_PROMPT:_
In the passage on Phaeodactylum tricornutum below, rewrite the portion between "The marine diatom" and "for biofuel production.", inclusive, changing "glycerol" to "glucose".

_SELECTED EXTRACT:_
--------------------------------

The marine diatom Phaeodactylum tricornutum is an emerging model system for metabolic studies. Cells can be grown asexually in continuous culture with either glycerol or CO2 as a carbon source and can use either NH4+ or NO3¯ as a nitrogen (N) source. It has a relatively small sequenced genome (Bowler et al., 2008) and there are tools for transformation, overexpression, reverse genetics, and RNAi gene silencing (Siaut, et al., 2007; De Riso et al., 2009). Also available are RNAseq libraries, small RNA data and a collection of 130,000 ESTs (Maheswari, et al., 2009). In addition, P. tricornutum produces up to 30% of its dry cell weight in lipids, making it a likely prospect for biofuel production.

McCarthy et al. () overexpressed a YFP-NR fusion in wild-type (WT) cells and showed that NR was localization in cells was dependent on N availability. In NO3¯-replete conditions, YFP-NR was found throughout the cytoplasm, but during stationary phase, as N becomes limiting, the YFP-NR aggregated into punctate dots. Similarly, when grown on NH4+, which represses NO3¯ uptake and NR activity, native NR appeared as punctate dots. But when NO3¯ was added to N-limited cells, immunolabeled NR was found throughout the cytoplasm until N was depleted (see figure). By coexpressing a fusion of CPF with a known peroxisomal marker, the authors show that the protein was cytosolic until N became limiting and then moved to the peroxisome as extracellular NO3¯ was depleted.

A P. tricornutum NR knockout (NR-KO) had no detectable NR and could not grow on NO3¯ as a sole carbon source. Both defects were complemented using the native NR promoter driving a YFP-NR fusion. Following growth on NH4+ and transfer to NO3¯, both WT and NR-KO rapidly imported NO3¯.  Whereas WT cells assimilated all of the internalized NO3¯, NR-KO cells continued to import NO3¯ long after growth had ceased, presumably due to lack of NR-dependent NO3¯ assimilation. After several days, the NR-KO cells became swollen with enlarged vacuoles that presumably contained the unassimilated NO3¯.

--------------------------------

_RECORD SET:_
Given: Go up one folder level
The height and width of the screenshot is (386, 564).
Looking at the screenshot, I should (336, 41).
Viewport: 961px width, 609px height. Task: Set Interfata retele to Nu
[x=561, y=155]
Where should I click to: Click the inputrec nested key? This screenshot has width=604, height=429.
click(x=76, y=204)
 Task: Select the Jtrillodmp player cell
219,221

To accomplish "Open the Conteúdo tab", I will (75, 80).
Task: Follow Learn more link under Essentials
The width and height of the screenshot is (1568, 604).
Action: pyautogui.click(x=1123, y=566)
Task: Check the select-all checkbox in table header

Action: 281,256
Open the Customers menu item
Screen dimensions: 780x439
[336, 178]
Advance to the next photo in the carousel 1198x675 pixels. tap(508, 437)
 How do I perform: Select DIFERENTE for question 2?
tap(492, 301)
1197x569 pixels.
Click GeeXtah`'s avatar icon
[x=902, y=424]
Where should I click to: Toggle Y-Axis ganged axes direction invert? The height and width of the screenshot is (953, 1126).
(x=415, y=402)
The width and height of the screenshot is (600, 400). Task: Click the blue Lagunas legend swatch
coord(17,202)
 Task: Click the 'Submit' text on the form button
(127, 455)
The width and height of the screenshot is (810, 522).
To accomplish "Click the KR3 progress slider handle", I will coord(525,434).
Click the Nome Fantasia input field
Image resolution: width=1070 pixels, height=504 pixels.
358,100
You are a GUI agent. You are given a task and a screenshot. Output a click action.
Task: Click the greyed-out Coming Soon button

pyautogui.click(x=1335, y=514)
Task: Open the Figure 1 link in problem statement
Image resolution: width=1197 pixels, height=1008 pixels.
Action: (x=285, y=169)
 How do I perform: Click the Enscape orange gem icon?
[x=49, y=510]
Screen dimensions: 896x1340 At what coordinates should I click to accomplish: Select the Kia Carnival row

--------------------------------

_WRITTEN ANSWER:_
The marine diatom Phaeodactylum tricornutum is an emerging model system for metabolic studies. Cells can be grown asexually in continuous culture with either glucose or CO2 as a carbon source and can use either NH4+ or NO3¯ as a nitrogen (N) source. It has a relatively small sequenced genome (Bowler et al., 2008) and there are tools for transformation, overexpression, reverse genetics, and RNAi gene silencing (Siaut, et al., 2007; De Riso et al., 2009). Also available are RNAseq libraries, small RNA data and a collection of 130,000 ESTs (Maheswari, et al., 2009). In addition, P. tricornutum produces up to 30% of its dry cell weight in lipids, making it a likely prospect for biofuel production.